Entscheidungsdatum
07.08.2019Norm
BFA-VG §9Spruch
L507 2209441-1/10E
IM NAMEN DER REPUBLIK!
Das Bundesverwaltungsgericht hat durch den Richter Mag. Habersack über die Beschwerde der XXXX , geb. XXXX , StA. Türkei, vertreten durch RA Dr. Erich Jungwirth, gegen den Bescheid des Bundesamtes für Fremdenwesen und Asyl vom 13.06.2018, Zl. XXXX , nach Durchführung einer mündlichen Verhandlung am 14.05.2019, zu Recht erkannt:
A)
Der Beschwerde wird stattgegeben und der angefochtene Bescheid gemäß
§ 28 Abs. 1 und 5 VwGVG ersatzlos behoben.
B)
Die Revision ist gemäß Art 133 Abs. 4 B-VG nicht zulässig.

Folgendes bearbeiten:
1) Gib den Wortlaut der Gerichtsentscheidung aus, beginnend bei „Entscheidungsdatum“ und endend bei „VwGVG ersatzlos behoben.“.
2) An welchem Tag wurde laut der Gerichtsentscheidung die mündliche Verhandlung durchgeführt?
3) Prüfe, ob die folgenden Aussagen mit der Gerichtsentscheidung übereinstimmen, und beantworte jede mit Ja oder Nein samt den entscheidenden Worten des Textes als wörtlichem Zitat: (a) Der angefochtene Bescheid ist vom 13.06.2018. (b) Der Beschwerde wird nicht stattgegeben. (c) Die Revision ist zulässig.
Die anschließenden Zeilen werden für keine Aufgabe gebraucht.

Gesammeltes Material:
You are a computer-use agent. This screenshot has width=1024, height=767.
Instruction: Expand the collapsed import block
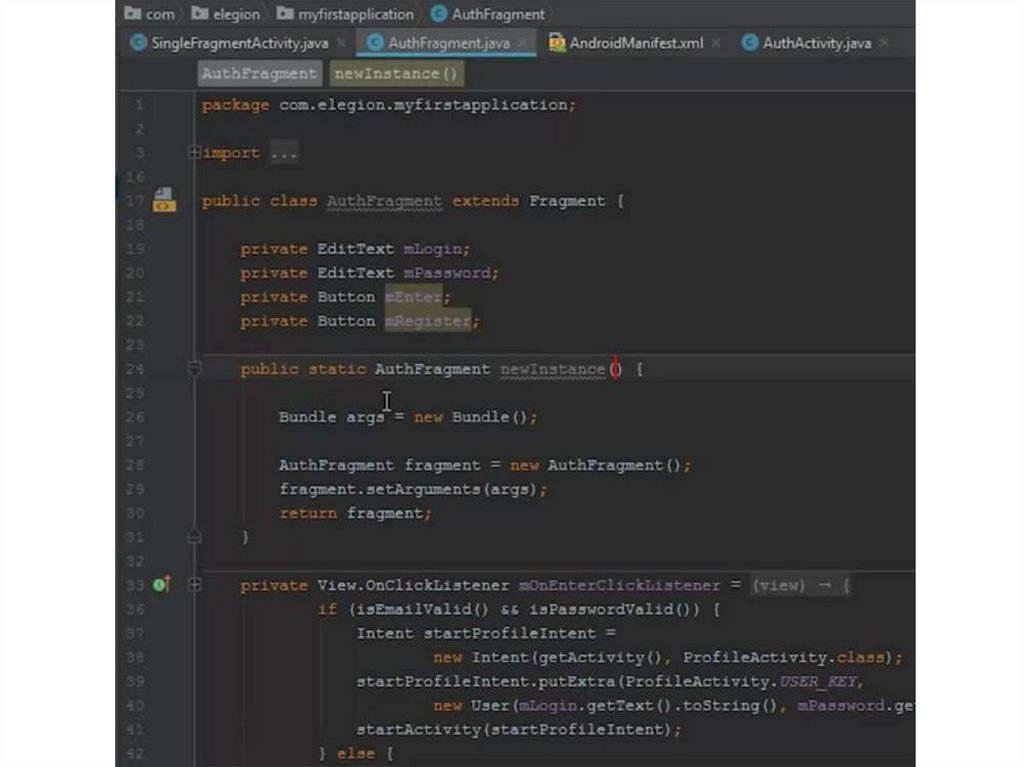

Antworten je Aufgabe:
1)
Entscheidungsdatum
07.08.2019Norm
BFA-VG §9Spruch
L507 2209441-1/10E
IM NAMEN DER REPUBLIK!
Das Bundesverwaltungsgericht hat durch den Richter Mag. Habersack über die Beschwerde der XXXX , geb. XXXX , StA. Türkei, vertreten durch RA Dr. Erich Jungwirth, gegen den Bescheid des Bundesamtes für Fremdenwesen und Asyl vom 13.06.2018, Zl. XXXX , nach Durchführung einer mündlichen Verhandlung am 14.05.2019, zu Recht erkannt:
A)
Der Beschwerde wird stattgegeben und der angefochtene Bescheid gemäß
§ 28 Abs. 1 und 5 VwGVG ersatzlos behoben.

2) Am 14.05.2019.

3)
(a) Ja – „gegen den Bescheid des Bundesamtes für Fremdenwesen und Asyl vom 13.06.2018“
(b) Nein – „Der Beschwerde wird stattgegeben“
(c) Nein – „Die Revision ist gemäß Art 133 Abs. 4 B-VG nicht zulässig.“